New research from Salesforce shows that there’s hope on the horizon for people who want to understand information stored in databases without knowing the programming language typically used to query those systems. The company’s research arm laid out a new system called Seq2SQL in a research paper today that is designed to translate natural language questions and turn them into database queries written in the Structured Query Language, better known as SQL.
Using Seq2SQL, it’s possible for someone to ask “how many users do I have in Oregon, and have the system return results from an analytics database with the answer. While that may seem like an easy question, it can actually be deceptively difficult to train a machine learning system to perform such a task accurately.
That’s because there are multiple “correct” answers in response to a query, and machine learning systems can unnecessarily penalize those that don’t conform to the ground truth data it has been fed as part of the training process.
Systems like Seq2SQL could have a major impact on companies like Salesforce and other tech software providers. In the past, nontechnical employees would ask SQL experts to run queries for them, especially if they had complicated questions of company data. At least in theory, we should enter a future where it’s easier for people who aren’t SQL experts to learn what they need to know without asking someone else.

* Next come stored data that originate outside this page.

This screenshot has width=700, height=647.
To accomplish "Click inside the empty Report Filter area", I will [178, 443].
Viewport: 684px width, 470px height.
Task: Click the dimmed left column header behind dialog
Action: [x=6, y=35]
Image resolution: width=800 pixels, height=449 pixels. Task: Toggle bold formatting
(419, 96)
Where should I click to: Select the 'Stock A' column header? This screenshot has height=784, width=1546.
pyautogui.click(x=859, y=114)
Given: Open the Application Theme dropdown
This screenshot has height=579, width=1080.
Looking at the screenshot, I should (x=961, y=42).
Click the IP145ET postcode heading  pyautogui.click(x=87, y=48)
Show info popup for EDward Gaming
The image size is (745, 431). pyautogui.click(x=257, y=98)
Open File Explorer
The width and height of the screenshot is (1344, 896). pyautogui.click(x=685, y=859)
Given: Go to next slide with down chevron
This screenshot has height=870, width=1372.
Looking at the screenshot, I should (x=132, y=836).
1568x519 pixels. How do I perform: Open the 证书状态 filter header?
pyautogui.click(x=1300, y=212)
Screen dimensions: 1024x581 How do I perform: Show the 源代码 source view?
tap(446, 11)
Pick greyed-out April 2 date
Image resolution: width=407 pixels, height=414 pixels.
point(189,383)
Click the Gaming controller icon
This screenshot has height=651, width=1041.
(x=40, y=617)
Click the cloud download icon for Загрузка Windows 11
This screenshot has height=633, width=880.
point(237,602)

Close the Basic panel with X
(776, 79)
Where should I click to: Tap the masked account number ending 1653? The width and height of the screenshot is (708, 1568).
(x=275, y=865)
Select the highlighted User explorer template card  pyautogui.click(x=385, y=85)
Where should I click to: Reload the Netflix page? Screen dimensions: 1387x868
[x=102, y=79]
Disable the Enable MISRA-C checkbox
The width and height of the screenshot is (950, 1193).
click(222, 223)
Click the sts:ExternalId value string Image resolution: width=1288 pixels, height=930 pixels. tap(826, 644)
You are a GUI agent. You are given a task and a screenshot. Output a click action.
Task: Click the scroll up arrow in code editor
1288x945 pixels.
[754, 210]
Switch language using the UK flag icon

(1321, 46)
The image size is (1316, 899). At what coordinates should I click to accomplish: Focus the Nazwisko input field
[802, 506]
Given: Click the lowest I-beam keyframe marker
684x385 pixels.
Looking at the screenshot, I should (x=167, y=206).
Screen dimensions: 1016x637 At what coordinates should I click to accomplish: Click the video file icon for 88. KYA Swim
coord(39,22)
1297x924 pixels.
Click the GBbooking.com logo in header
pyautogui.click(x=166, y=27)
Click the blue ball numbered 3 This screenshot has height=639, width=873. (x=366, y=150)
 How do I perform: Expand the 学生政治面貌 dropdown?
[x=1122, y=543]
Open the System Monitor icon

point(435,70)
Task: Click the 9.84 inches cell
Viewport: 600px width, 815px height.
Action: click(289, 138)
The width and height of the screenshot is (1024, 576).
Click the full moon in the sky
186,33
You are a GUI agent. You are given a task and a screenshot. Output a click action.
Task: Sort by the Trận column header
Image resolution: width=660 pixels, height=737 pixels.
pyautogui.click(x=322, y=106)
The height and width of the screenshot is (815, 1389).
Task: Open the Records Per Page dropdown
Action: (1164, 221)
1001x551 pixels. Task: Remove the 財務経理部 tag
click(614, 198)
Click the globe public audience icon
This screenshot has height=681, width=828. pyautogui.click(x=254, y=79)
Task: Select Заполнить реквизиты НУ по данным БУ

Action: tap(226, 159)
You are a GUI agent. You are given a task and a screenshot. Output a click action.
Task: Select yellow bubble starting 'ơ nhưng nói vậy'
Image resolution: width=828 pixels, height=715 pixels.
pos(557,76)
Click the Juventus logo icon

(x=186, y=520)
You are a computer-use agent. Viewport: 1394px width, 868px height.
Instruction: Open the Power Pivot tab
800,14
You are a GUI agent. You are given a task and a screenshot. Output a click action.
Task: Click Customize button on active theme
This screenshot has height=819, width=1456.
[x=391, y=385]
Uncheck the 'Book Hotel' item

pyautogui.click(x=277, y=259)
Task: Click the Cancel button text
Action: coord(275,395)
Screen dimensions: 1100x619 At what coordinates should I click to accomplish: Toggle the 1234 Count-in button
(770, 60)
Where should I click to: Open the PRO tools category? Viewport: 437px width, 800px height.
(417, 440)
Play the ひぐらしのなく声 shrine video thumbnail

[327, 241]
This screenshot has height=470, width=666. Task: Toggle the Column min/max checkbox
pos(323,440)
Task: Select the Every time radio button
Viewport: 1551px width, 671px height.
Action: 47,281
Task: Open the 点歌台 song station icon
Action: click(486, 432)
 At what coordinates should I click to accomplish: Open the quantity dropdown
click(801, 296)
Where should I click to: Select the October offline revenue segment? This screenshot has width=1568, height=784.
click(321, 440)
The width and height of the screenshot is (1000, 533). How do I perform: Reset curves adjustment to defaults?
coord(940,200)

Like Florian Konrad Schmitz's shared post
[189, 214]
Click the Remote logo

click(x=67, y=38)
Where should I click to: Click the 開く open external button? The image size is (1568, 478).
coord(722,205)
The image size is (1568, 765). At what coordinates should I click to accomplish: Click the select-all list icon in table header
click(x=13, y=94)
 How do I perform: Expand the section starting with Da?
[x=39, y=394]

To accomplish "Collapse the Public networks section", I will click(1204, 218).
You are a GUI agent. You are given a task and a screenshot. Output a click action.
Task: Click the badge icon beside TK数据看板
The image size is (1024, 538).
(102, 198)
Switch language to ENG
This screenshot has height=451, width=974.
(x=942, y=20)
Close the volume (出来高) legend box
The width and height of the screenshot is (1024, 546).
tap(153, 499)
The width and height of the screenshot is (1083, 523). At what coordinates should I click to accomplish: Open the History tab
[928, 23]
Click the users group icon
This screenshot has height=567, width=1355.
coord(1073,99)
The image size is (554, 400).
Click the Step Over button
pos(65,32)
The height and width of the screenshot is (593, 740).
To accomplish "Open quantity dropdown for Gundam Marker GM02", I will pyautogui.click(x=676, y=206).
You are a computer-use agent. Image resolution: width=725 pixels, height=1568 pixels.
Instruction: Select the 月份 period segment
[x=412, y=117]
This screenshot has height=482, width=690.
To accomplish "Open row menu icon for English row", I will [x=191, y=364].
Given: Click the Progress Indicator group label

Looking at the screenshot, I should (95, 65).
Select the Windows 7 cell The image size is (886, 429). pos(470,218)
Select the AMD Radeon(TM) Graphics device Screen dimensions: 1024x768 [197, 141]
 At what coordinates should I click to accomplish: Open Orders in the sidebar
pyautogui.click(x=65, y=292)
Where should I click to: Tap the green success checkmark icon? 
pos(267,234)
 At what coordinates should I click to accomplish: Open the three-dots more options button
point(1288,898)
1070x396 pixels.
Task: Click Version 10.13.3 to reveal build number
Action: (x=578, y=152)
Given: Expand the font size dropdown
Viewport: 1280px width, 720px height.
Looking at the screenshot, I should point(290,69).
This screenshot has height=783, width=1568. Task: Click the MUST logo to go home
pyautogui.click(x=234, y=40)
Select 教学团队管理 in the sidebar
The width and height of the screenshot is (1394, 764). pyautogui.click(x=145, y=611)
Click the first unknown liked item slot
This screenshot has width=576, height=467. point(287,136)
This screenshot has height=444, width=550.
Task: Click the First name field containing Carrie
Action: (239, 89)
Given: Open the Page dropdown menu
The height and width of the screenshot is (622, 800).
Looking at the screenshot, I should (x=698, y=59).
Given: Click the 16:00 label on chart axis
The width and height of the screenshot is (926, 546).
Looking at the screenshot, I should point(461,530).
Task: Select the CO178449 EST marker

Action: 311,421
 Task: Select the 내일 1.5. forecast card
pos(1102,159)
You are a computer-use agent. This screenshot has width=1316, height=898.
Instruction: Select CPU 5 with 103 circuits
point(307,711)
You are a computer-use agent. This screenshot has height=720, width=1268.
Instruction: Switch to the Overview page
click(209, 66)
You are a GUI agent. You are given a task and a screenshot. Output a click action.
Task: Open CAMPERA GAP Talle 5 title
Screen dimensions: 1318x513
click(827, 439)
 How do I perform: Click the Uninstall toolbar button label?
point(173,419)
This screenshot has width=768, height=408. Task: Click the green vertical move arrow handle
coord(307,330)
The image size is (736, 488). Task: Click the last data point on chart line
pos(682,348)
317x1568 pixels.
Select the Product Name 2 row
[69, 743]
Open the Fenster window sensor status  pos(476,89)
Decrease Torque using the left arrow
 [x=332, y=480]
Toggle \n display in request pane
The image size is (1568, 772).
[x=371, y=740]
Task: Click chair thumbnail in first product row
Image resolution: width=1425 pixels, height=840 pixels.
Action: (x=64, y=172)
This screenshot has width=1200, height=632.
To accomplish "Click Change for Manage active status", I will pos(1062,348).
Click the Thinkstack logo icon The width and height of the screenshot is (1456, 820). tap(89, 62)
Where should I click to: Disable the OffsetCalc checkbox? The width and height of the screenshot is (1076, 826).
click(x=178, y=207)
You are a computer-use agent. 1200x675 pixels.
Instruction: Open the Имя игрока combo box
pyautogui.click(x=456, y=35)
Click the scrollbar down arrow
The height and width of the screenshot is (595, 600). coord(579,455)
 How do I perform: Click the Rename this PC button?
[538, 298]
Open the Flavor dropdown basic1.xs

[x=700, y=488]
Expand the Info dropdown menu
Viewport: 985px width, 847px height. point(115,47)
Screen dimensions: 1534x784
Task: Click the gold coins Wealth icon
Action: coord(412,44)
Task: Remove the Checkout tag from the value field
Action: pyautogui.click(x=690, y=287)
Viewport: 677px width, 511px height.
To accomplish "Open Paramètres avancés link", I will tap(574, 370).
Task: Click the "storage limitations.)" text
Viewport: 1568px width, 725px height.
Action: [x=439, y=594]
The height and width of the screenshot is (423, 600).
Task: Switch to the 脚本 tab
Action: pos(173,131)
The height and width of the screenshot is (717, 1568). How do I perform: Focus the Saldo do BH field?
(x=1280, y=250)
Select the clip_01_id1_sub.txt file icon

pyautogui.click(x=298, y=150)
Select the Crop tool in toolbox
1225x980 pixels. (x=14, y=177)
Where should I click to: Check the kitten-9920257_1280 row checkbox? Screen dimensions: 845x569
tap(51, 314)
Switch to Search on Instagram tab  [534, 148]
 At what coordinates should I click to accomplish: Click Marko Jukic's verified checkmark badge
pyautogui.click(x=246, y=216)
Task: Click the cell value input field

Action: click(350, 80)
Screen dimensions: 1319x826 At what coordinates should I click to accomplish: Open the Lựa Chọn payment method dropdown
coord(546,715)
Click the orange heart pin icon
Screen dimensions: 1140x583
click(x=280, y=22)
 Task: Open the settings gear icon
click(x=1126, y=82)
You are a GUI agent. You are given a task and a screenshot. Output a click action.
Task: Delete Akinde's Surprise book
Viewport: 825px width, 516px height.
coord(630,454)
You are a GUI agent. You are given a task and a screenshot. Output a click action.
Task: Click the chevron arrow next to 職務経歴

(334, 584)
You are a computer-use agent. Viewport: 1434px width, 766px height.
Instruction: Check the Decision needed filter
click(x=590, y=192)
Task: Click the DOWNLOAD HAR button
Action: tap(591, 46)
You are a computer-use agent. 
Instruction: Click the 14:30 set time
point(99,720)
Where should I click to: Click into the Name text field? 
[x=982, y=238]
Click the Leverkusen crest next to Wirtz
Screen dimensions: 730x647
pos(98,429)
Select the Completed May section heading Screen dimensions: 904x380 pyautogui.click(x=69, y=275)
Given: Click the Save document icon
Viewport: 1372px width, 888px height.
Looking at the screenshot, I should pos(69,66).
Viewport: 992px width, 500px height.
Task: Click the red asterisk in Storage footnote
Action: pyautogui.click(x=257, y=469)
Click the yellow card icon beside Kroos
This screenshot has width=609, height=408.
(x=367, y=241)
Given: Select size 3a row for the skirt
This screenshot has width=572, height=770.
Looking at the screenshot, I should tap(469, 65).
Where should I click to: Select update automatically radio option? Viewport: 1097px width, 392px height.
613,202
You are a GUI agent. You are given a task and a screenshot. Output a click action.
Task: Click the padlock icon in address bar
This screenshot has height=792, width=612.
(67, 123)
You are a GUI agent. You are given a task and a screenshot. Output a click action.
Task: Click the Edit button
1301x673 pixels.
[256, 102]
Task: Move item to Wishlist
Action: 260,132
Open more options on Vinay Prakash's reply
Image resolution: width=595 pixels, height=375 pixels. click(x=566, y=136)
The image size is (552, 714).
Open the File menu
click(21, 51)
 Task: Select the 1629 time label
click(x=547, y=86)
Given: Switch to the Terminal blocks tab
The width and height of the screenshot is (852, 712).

Seq2SQL is special because the Salesforce team found a way to apply reinforcement learning to the problem. That technique, which is used in other machine learning applications, evaluates whether a system’s output is correct, and uses that signal to help it do better in the future.
In addition to the system that Salesforce laid out, the company also released a new WikiSQL data set to the public that provides data scientists with a method of training systems to connect natural language queries with the contents of databases.
As the name implies, the data set was built by extracting tables from Wikipedia and bringing them into a database engine. Salesforce then worked with people through Amazon Mechanical Turk to label the natural language queries for training a machine learning system.
That data set should help other machine learning teams create systems similar to Seq2SQL. Other large public data sets have been associated with major AI advances, like ImageNet, which is used to develop image recognition algorithms.